Information given:

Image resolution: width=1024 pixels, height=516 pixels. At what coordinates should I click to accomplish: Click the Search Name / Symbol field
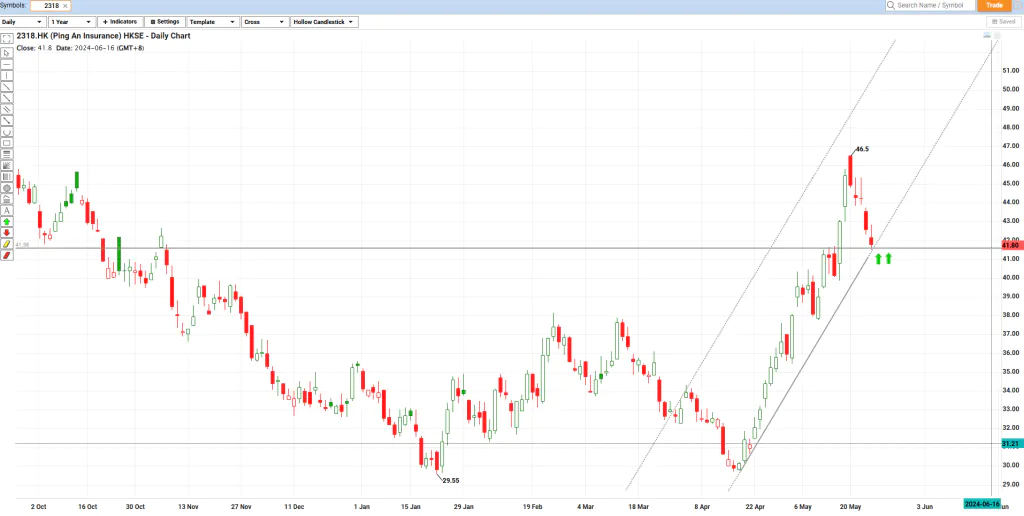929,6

* * *

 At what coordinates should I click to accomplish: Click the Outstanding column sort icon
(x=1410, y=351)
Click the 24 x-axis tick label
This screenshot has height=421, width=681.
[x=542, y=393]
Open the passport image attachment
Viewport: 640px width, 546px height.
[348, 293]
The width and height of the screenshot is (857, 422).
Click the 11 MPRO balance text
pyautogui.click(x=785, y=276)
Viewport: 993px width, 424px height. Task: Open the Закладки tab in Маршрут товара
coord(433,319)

What you should do:
Output the lines of the entries starting at the line containing "Viewport: 993px width, 424px" and ending at the line containing "coord(433,319)", and nothing else.

Exercise answer:
Viewport: 993px width, 424px height. Task: Open the Закладки tab in Маршрут товара
coord(433,319)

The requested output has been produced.